DESCRIPTION OF THE TASK =>
Please reproduce these records verbatim, every line of them.

DATASET ROWS =>
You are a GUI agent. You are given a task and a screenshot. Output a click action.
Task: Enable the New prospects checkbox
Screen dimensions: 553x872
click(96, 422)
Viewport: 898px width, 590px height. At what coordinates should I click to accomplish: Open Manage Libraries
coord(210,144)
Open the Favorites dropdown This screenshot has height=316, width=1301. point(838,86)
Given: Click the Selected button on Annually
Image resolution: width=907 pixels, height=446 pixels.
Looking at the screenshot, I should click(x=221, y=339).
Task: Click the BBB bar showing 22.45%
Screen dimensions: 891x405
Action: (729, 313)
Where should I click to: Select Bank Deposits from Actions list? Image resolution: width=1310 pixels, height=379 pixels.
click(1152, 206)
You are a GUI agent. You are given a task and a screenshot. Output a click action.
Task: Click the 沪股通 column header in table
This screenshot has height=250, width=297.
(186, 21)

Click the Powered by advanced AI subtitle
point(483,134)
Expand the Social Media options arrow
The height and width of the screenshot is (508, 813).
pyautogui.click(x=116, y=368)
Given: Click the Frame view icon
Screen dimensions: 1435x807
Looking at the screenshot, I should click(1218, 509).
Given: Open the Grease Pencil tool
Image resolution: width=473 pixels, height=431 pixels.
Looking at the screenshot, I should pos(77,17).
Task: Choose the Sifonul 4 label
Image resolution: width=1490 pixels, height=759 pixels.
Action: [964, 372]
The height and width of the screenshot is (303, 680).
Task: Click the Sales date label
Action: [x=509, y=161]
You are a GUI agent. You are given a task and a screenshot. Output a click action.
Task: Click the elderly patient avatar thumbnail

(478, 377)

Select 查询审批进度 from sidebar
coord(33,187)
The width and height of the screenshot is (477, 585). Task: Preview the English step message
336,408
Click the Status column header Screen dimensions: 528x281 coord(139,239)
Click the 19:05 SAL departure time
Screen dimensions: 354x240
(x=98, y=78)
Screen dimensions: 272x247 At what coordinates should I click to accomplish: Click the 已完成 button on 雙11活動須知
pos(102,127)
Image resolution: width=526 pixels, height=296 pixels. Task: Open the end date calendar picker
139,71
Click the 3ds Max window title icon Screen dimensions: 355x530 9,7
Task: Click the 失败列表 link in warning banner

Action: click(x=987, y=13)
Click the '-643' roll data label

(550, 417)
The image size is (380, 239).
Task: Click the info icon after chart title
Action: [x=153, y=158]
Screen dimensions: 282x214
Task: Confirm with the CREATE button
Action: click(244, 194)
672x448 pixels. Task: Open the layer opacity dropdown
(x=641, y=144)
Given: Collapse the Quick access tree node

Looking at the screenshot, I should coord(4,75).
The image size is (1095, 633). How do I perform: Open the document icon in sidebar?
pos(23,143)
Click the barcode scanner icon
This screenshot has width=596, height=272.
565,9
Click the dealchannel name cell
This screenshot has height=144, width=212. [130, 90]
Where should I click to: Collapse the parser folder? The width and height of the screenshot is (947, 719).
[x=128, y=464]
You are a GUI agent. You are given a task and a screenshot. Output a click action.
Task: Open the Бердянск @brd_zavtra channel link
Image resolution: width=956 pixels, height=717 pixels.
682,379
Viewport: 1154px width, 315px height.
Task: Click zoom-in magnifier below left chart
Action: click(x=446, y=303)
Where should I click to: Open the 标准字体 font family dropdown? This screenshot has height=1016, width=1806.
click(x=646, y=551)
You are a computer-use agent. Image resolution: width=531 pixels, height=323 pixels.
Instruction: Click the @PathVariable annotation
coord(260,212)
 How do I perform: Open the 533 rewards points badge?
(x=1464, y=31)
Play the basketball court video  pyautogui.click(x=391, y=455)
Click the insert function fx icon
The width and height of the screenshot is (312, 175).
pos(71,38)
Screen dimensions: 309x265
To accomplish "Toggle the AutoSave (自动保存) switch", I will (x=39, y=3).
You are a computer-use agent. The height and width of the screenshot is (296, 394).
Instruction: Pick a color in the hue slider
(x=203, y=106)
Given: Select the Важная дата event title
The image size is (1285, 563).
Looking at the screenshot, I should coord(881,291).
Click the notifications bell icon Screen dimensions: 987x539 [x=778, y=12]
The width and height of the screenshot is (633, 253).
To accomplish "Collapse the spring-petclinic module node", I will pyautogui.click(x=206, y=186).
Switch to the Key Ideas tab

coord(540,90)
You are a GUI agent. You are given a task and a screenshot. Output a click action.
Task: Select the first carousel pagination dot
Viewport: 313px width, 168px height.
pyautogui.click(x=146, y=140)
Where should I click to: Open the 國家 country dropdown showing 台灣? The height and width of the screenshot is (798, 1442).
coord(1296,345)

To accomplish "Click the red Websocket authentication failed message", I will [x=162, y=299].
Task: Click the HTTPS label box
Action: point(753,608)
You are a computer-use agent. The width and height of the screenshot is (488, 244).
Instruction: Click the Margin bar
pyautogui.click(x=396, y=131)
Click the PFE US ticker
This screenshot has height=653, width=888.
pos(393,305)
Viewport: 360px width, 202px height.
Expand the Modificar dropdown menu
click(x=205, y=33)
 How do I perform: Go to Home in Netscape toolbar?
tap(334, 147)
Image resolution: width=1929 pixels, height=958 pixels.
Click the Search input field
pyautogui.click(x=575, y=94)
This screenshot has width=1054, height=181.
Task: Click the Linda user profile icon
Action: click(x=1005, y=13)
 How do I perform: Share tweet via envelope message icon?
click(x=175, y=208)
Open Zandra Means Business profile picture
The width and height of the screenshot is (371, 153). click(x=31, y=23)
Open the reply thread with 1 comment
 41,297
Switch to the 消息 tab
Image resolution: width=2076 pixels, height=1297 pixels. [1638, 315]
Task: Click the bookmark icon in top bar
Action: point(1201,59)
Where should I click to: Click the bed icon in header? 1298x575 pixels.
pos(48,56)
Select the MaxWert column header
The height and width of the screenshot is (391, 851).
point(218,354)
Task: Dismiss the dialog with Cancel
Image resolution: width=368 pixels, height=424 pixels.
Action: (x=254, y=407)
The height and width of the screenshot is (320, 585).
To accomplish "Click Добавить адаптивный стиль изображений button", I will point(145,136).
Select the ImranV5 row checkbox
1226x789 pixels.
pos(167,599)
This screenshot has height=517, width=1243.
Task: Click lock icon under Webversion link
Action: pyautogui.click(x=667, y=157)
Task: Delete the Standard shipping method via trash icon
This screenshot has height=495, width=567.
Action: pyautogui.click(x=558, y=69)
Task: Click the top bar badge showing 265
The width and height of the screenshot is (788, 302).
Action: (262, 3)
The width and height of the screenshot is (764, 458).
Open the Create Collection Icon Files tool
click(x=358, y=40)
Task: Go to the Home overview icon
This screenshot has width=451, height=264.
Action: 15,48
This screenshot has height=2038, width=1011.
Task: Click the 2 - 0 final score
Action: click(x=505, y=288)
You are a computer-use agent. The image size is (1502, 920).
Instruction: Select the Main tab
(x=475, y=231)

SOLUTION TO THIS TASK =>
You are a GUI agent. You are given a task and a screenshot. Output a click action.
Task: Enable the New prospects checkbox
Screen dimensions: 553x872
click(96, 422)
Viewport: 898px width, 590px height. At what coordinates should I click to accomplish: Open Manage Libraries
coord(210,144)
Open the Favorites dropdown This screenshot has height=316, width=1301. point(838,86)
Given: Click the Selected button on Annually
Image resolution: width=907 pixels, height=446 pixels.
Looking at the screenshot, I should click(x=221, y=339).
Task: Click the BBB bar showing 22.45%
Screen dimensions: 891x405
Action: (729, 313)
Where should I click to: Select Bank Deposits from Actions list? Image resolution: width=1310 pixels, height=379 pixels.
click(1152, 206)
You are a GUI agent. You are given a task and a screenshot. Output a click action.
Task: Click the 沪股通 column header in table
This screenshot has height=250, width=297.
(186, 21)

Click the Powered by advanced AI subtitle
point(483,134)
Expand the Social Media options arrow
The height and width of the screenshot is (508, 813).
pyautogui.click(x=116, y=368)
Given: Click the Frame view icon
Screen dimensions: 1435x807
Looking at the screenshot, I should click(1218, 509).
Given: Open the Grease Pencil tool
Image resolution: width=473 pixels, height=431 pixels.
Looking at the screenshot, I should pos(77,17).
Task: Choose the Sifonul 4 label
Image resolution: width=1490 pixels, height=759 pixels.
Action: [964, 372]
The height and width of the screenshot is (303, 680).
Task: Click the Sales date label
Action: [x=509, y=161]
You are a GUI agent. You are given a task and a screenshot. Output a click action.
Task: Click the elderly patient avatar thumbnail

(478, 377)

Select 查询审批进度 from sidebar
coord(33,187)
The width and height of the screenshot is (477, 585). Task: Preview the English step message
336,408
Click the Status column header Screen dimensions: 528x281 coord(139,239)
Click the 19:05 SAL departure time
Screen dimensions: 354x240
(x=98, y=78)
Screen dimensions: 272x247 At what coordinates should I click to accomplish: Click the 已完成 button on 雙11活動須知
pos(102,127)
Image resolution: width=526 pixels, height=296 pixels. Task: Open the end date calendar picker
139,71
Click the 3ds Max window title icon Screen dimensions: 355x530 9,7
Task: Click the 失败列表 link in warning banner

Action: click(x=987, y=13)
Click the '-643' roll data label

(550, 417)
The image size is (380, 239).
Task: Click the info icon after chart title
Action: [x=153, y=158]
Screen dimensions: 282x214
Task: Confirm with the CREATE button
Action: click(244, 194)
672x448 pixels. Task: Open the layer opacity dropdown
(x=641, y=144)
Given: Collapse the Quick access tree node

Looking at the screenshot, I should coord(4,75).
The image size is (1095, 633). How do I perform: Open the document icon in sidebar?
pos(23,143)
Click the barcode scanner icon
This screenshot has width=596, height=272.
565,9
Click the dealchannel name cell
This screenshot has height=144, width=212. [130, 90]
Where should I click to: Collapse the parser folder? The width and height of the screenshot is (947, 719).
[x=128, y=464]
You are a GUI agent. You are given a task and a screenshot. Output a click action.
Task: Open the Бердянск @brd_zavtra channel link
Image resolution: width=956 pixels, height=717 pixels.
682,379
Viewport: 1154px width, 315px height.
Task: Click zoom-in magnifier below left chart
Action: click(x=446, y=303)
Where should I click to: Open the 标准字体 font family dropdown? This screenshot has height=1016, width=1806.
click(x=646, y=551)
You are a computer-use agent. Image resolution: width=531 pixels, height=323 pixels.
Instruction: Click the @PathVariable annotation
coord(260,212)
 How do I perform: Open the 533 rewards points badge?
(x=1464, y=31)
Play the basketball court video  pyautogui.click(x=391, y=455)
Click the insert function fx icon
The width and height of the screenshot is (312, 175).
pos(71,38)
Screen dimensions: 309x265
To accomplish "Toggle the AutoSave (自动保存) switch", I will (x=39, y=3).
You are a computer-use agent. The height and width of the screenshot is (296, 394).
Instruction: Pick a color in the hue slider
(x=203, y=106)
Given: Select the Важная дата event title
The image size is (1285, 563).
Looking at the screenshot, I should coord(881,291).
Click the notifications bell icon Screen dimensions: 987x539 [x=778, y=12]
The width and height of the screenshot is (633, 253).
To accomplish "Collapse the spring-petclinic module node", I will pyautogui.click(x=206, y=186).
Switch to the Key Ideas tab

coord(540,90)
You are a GUI agent. You are given a task and a screenshot. Output a click action.
Task: Select the first carousel pagination dot
Viewport: 313px width, 168px height.
pyautogui.click(x=146, y=140)
Where should I click to: Open the 國家 country dropdown showing 台灣? The height and width of the screenshot is (798, 1442).
coord(1296,345)

To accomplish "Click the red Websocket authentication failed message", I will [x=162, y=299].
Task: Click the HTTPS label box
Action: point(753,608)
You are a computer-use agent. The width and height of the screenshot is (488, 244).
Instruction: Click the Margin bar
pyautogui.click(x=396, y=131)
Click the PFE US ticker
This screenshot has height=653, width=888.
pos(393,305)
Viewport: 360px width, 202px height.
Expand the Modificar dropdown menu
click(x=205, y=33)
 How do I perform: Go to Home in Netscape toolbar?
tap(334, 147)
Image resolution: width=1929 pixels, height=958 pixels.
Click the Search input field
pyautogui.click(x=575, y=94)
This screenshot has width=1054, height=181.
Task: Click the Linda user profile icon
Action: click(x=1005, y=13)
 How do I perform: Share tweet via envelope message icon?
click(x=175, y=208)
Open Zandra Means Business profile picture
The width and height of the screenshot is (371, 153). click(x=31, y=23)
Open the reply thread with 1 comment
 41,297
Switch to the 消息 tab
Image resolution: width=2076 pixels, height=1297 pixels. [1638, 315]
Task: Click the bookmark icon in top bar
Action: point(1201,59)
Where should I click to: Click the bed icon in header? 1298x575 pixels.
pos(48,56)
Select the MaxWert column header
The height and width of the screenshot is (391, 851).
point(218,354)
Task: Dismiss the dialog with Cancel
Image resolution: width=368 pixels, height=424 pixels.
Action: (x=254, y=407)
The height and width of the screenshot is (320, 585).
To accomplish "Click Добавить адаптивный стиль изображений button", I will point(145,136).
Select the ImranV5 row checkbox
1226x789 pixels.
pos(167,599)
This screenshot has height=517, width=1243.
Task: Click lock icon under Webversion link
Action: pyautogui.click(x=667, y=157)
Task: Delete the Standard shipping method via trash icon
This screenshot has height=495, width=567.
Action: pyautogui.click(x=558, y=69)
Task: Click the top bar badge showing 265
The width and height of the screenshot is (788, 302).
Action: (262, 3)
The width and height of the screenshot is (764, 458).
Open the Create Collection Icon Files tool
click(x=358, y=40)
Task: Go to the Home overview icon
This screenshot has width=451, height=264.
Action: 15,48
This screenshot has height=2038, width=1011.
Task: Click the 2 - 0 final score
Action: click(x=505, y=288)
You are a computer-use agent. The image size is (1502, 920).
Instruction: Select the Main tab
(x=475, y=231)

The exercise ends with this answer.